* Aim of the task:
Whatever the records say, give every one of them again exactly.

Data extracted from a collection
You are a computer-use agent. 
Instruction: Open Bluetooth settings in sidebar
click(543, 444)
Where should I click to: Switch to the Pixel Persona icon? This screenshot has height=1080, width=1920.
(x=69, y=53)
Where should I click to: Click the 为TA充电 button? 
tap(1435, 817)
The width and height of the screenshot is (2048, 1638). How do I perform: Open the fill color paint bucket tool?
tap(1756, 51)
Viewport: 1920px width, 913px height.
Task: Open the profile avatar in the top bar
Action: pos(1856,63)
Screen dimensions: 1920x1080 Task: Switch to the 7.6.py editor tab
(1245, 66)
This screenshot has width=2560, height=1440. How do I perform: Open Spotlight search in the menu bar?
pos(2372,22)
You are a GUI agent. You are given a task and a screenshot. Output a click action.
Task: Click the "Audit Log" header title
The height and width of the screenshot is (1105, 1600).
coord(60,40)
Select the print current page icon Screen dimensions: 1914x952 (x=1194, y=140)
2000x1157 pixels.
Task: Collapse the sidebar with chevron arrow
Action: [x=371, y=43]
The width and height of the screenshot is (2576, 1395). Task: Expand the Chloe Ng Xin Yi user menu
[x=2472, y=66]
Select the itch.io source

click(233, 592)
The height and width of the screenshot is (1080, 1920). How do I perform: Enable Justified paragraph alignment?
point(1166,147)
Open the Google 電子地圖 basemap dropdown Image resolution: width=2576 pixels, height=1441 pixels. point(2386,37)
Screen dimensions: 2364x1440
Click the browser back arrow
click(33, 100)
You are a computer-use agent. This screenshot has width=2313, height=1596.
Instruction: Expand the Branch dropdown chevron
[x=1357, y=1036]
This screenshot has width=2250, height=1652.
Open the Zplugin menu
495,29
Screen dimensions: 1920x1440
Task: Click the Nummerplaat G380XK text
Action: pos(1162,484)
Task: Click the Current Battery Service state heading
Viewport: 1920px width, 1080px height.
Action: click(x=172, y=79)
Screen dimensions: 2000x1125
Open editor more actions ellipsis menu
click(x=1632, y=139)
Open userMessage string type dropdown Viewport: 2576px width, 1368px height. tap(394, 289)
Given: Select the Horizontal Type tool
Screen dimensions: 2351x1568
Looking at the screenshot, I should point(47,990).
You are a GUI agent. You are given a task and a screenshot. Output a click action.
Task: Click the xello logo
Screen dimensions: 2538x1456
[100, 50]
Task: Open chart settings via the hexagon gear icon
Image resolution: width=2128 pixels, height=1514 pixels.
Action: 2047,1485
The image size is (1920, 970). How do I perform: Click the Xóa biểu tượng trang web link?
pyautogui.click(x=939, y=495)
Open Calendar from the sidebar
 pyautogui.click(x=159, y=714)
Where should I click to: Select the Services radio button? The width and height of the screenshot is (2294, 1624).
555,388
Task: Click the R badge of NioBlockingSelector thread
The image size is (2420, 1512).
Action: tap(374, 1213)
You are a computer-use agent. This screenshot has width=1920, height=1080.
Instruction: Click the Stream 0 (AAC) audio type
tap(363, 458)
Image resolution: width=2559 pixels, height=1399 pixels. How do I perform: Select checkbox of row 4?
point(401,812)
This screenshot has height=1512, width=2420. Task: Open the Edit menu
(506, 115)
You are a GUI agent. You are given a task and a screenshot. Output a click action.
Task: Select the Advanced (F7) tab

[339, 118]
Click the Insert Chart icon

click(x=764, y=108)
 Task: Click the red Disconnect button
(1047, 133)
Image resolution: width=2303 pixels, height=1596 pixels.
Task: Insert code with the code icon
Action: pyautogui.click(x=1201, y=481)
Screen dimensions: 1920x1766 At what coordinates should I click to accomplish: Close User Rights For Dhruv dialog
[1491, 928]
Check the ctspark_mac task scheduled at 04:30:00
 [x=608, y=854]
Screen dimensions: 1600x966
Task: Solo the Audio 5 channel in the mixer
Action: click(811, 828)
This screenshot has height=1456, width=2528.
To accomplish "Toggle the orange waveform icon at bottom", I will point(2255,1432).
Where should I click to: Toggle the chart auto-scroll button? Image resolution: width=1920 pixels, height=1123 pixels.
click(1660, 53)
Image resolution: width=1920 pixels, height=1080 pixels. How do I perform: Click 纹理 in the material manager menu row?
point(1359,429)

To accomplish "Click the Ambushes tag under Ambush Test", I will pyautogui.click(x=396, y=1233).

* Task answer:
You are a computer-use agent. 
Instruction: Open Bluetooth settings in sidebar
click(543, 444)
Where should I click to: Switch to the Pixel Persona icon? This screenshot has height=1080, width=1920.
(x=69, y=53)
Where should I click to: Click the 为TA充电 button? 
tap(1435, 817)
The width and height of the screenshot is (2048, 1638). How do I perform: Open the fill color paint bucket tool?
tap(1756, 51)
Viewport: 1920px width, 913px height.
Task: Open the profile avatar in the top bar
Action: pos(1856,63)
Screen dimensions: 1920x1080 Task: Switch to the 7.6.py editor tab
(1245, 66)
This screenshot has width=2560, height=1440. How do I perform: Open Spotlight search in the menu bar?
pos(2372,22)
You are a GUI agent. You are given a task and a screenshot. Output a click action.
Task: Click the "Audit Log" header title
The height and width of the screenshot is (1105, 1600).
coord(60,40)
Select the print current page icon Screen dimensions: 1914x952 (x=1194, y=140)
2000x1157 pixels.
Task: Collapse the sidebar with chevron arrow
Action: [x=371, y=43]
The width and height of the screenshot is (2576, 1395). Task: Expand the Chloe Ng Xin Yi user menu
[x=2472, y=66]
Select the itch.io source

click(233, 592)
The height and width of the screenshot is (1080, 1920). How do I perform: Enable Justified paragraph alignment?
point(1166,147)
Open the Google 電子地圖 basemap dropdown Image resolution: width=2576 pixels, height=1441 pixels. point(2386,37)
Screen dimensions: 2364x1440
Click the browser back arrow
click(33, 100)
You are a computer-use agent. This screenshot has width=2313, height=1596.
Instruction: Expand the Branch dropdown chevron
[x=1357, y=1036]
This screenshot has width=2250, height=1652.
Open the Zplugin menu
495,29
Screen dimensions: 1920x1440
Task: Click the Nummerplaat G380XK text
Action: pos(1162,484)
Task: Click the Current Battery Service state heading
Viewport: 1920px width, 1080px height.
Action: click(x=172, y=79)
Screen dimensions: 2000x1125
Open editor more actions ellipsis menu
click(x=1632, y=139)
Open userMessage string type dropdown Viewport: 2576px width, 1368px height. tap(394, 289)
Given: Select the Horizontal Type tool
Screen dimensions: 2351x1568
Looking at the screenshot, I should point(47,990).
You are a GUI agent. You are given a task and a screenshot. Output a click action.
Task: Click the xello logo
Screen dimensions: 2538x1456
[100, 50]
Task: Open chart settings via the hexagon gear icon
Image resolution: width=2128 pixels, height=1514 pixels.
Action: 2047,1485
The image size is (1920, 970). How do I perform: Click the Xóa biểu tượng trang web link?
pyautogui.click(x=939, y=495)
Open Calendar from the sidebar
 pyautogui.click(x=159, y=714)
Where should I click to: Select the Services radio button? The width and height of the screenshot is (2294, 1624).
555,388
Task: Click the R badge of NioBlockingSelector thread
The image size is (2420, 1512).
Action: tap(374, 1213)
You are a computer-use agent. This screenshot has width=1920, height=1080.
Instruction: Click the Stream 0 (AAC) audio type
tap(363, 458)
Image resolution: width=2559 pixels, height=1399 pixels. How do I perform: Select checkbox of row 4?
point(401,812)
This screenshot has height=1512, width=2420. Task: Open the Edit menu
(506, 115)
You are a GUI agent. You are given a task and a screenshot. Output a click action.
Task: Select the Advanced (F7) tab

[339, 118]
Click the Insert Chart icon

click(x=764, y=108)
 Task: Click the red Disconnect button
(1047, 133)
Image resolution: width=2303 pixels, height=1596 pixels.
Task: Insert code with the code icon
Action: pyautogui.click(x=1201, y=481)
Screen dimensions: 1920x1766 At what coordinates should I click to accomplish: Close User Rights For Dhruv dialog
[1491, 928]
Check the ctspark_mac task scheduled at 04:30:00
 [x=608, y=854]
Screen dimensions: 1600x966
Task: Solo the Audio 5 channel in the mixer
Action: click(811, 828)
This screenshot has height=1456, width=2528.
To accomplish "Toggle the orange waveform icon at bottom", I will point(2255,1432).
Where should I click to: Toggle the chart auto-scroll button? Image resolution: width=1920 pixels, height=1123 pixels.
click(1660, 53)
Image resolution: width=1920 pixels, height=1080 pixels. How do I perform: Click 纹理 in the material manager menu row?
point(1359,429)

To accomplish "Click the Ambushes tag under Ambush Test", I will pyautogui.click(x=396, y=1233).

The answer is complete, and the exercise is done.